ACTA Outlines Its 2016 Agenda

by Chris Ryall
ACTA Outlines Its 2016 Agenda

Agenda item #1 for the Association of Canadian Travel Agencies: Find a president in the next six weeks.

Even without a president, though, ACTA is forging ahead with many initiatives and activities in 2016, its Winnipeg, Manitoba-based chair Mary Jane Hiebert told Travel Market Report in an interview last week.

David McCaig, ACTA’s previous president, resigned at the end of August 2015 for personal and health reasons. The search for his successor “is going well; we have received a very good number of high-level applicants within the travel industry on many levels, which is very encouraging,” Hiebert said. “We are in the process of beginning the interviews with hope of having an announcement in the next four to six weeks.” 

Growing the membership is another key priority for this year.

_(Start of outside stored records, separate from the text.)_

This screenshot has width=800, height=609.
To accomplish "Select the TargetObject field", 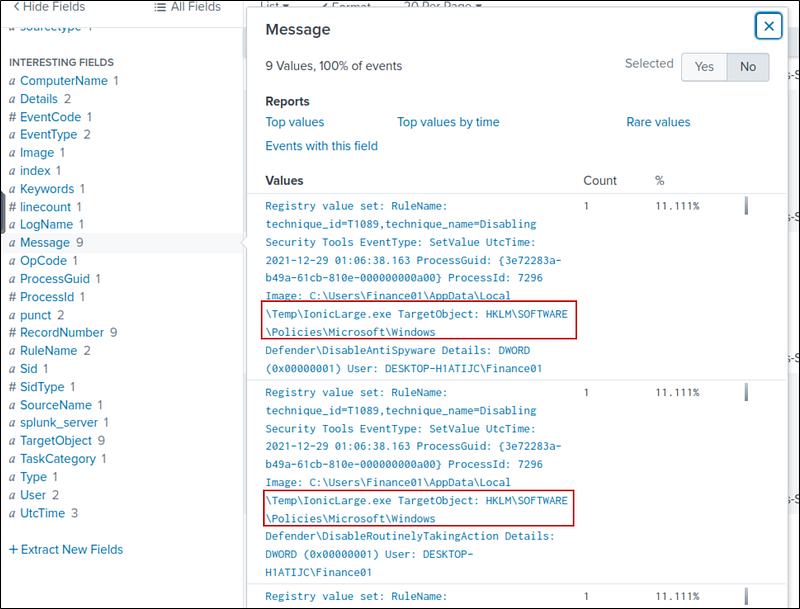I will point(56,440).
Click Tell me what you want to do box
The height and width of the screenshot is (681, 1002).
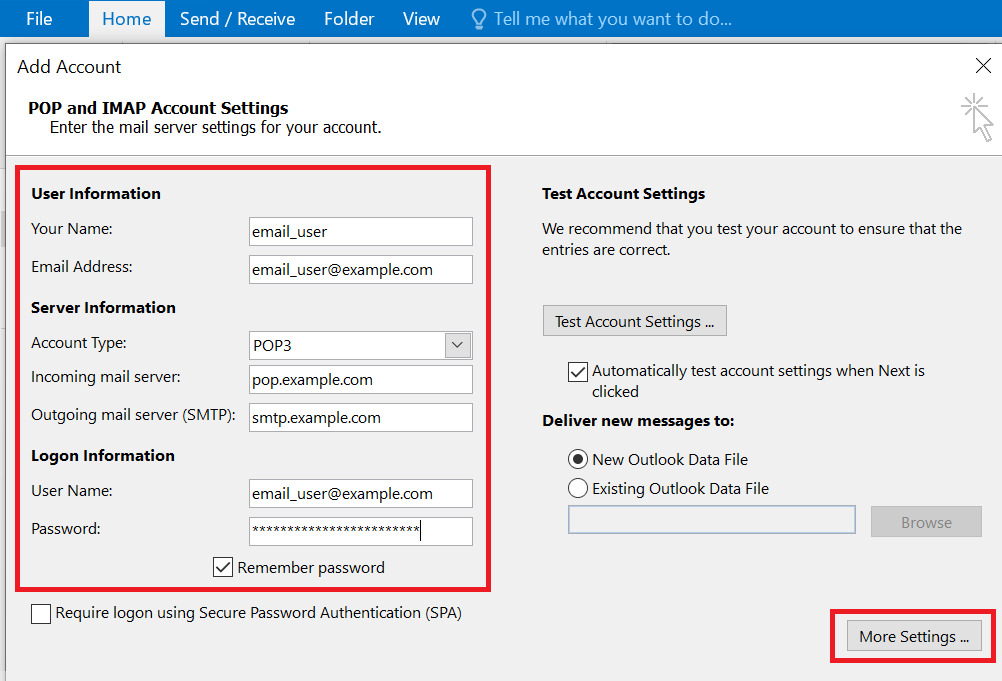pos(600,18)
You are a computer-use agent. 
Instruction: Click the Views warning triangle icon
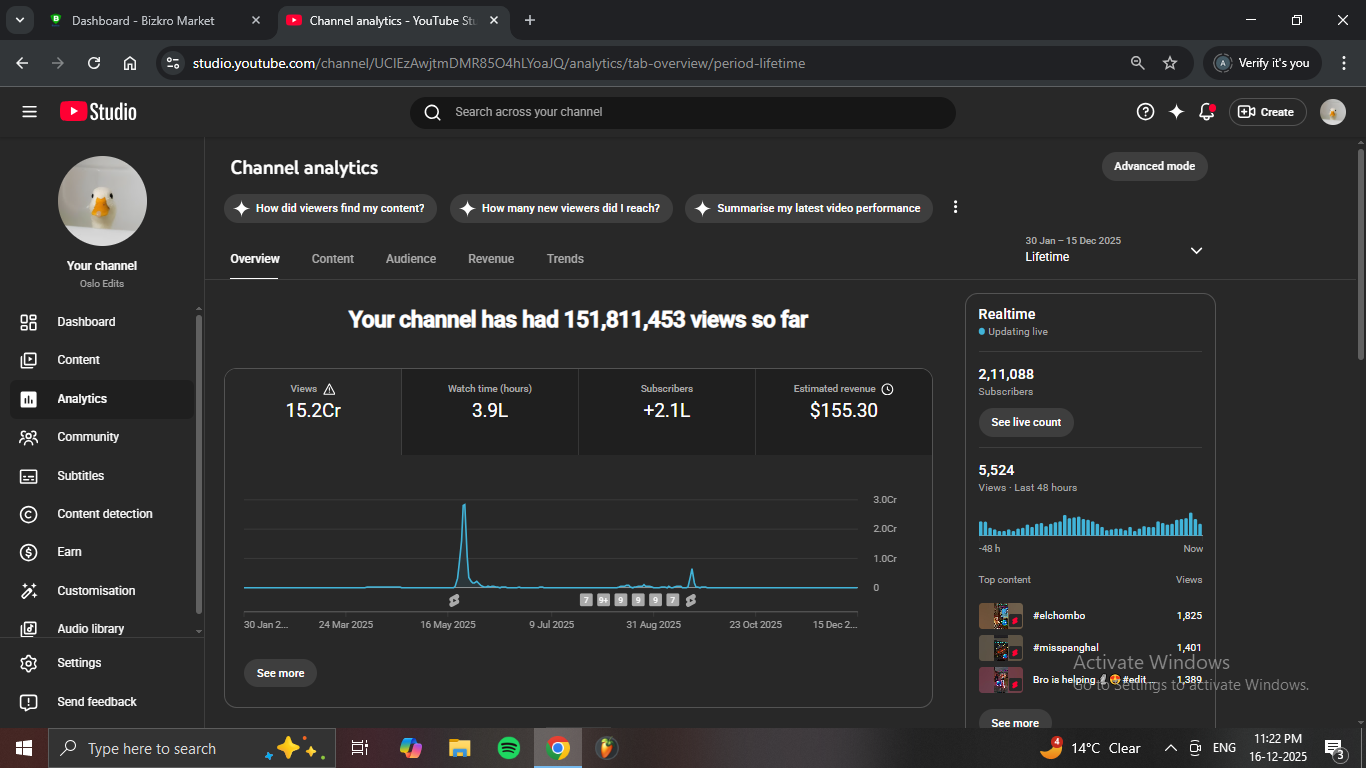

While ACTA expects its membership numbers to remain steady for 2016, it also hopes to expand “in niche and ethnic markets, as well as some groups who are not currently part of ACTA. ACTA currently represents more than 17,000 travel agents in Canada.

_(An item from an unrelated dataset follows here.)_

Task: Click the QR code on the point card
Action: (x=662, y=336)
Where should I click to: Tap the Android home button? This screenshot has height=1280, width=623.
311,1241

Also on the agenda for 2016 is an initiative to shift from the industry ID card to a new ACTA Membership card.  Previously non-ACTA members could purchase the ID card, but the new card will only be available to ACTA members.  

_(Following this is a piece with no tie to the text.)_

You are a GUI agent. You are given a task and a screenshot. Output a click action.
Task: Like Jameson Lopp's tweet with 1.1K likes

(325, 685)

“We want to give a greater value to the Membership Card for our members and the industry personnel,” Hiebert said. “Our objective is that the ACTA Membership Card will be the card of choice in the Canadian market.”

Accomplishments in 2015
Last year saw the launch of ACTA Campus, which offers members training programs such as CTC/CTM preparation courses, industry webinars, travel trade specialist programs, and the Air Canada Global Sales university. 

Plans are underway to launch a British Columbia and Saskatchewan travel health insurance licensing exam, a new education loyalty points and rewards system, and new Air Canada modules by the end of March.  Future programs are planned on traveling with a disability, LGBT travel, and selling the right insurance plan to clients.   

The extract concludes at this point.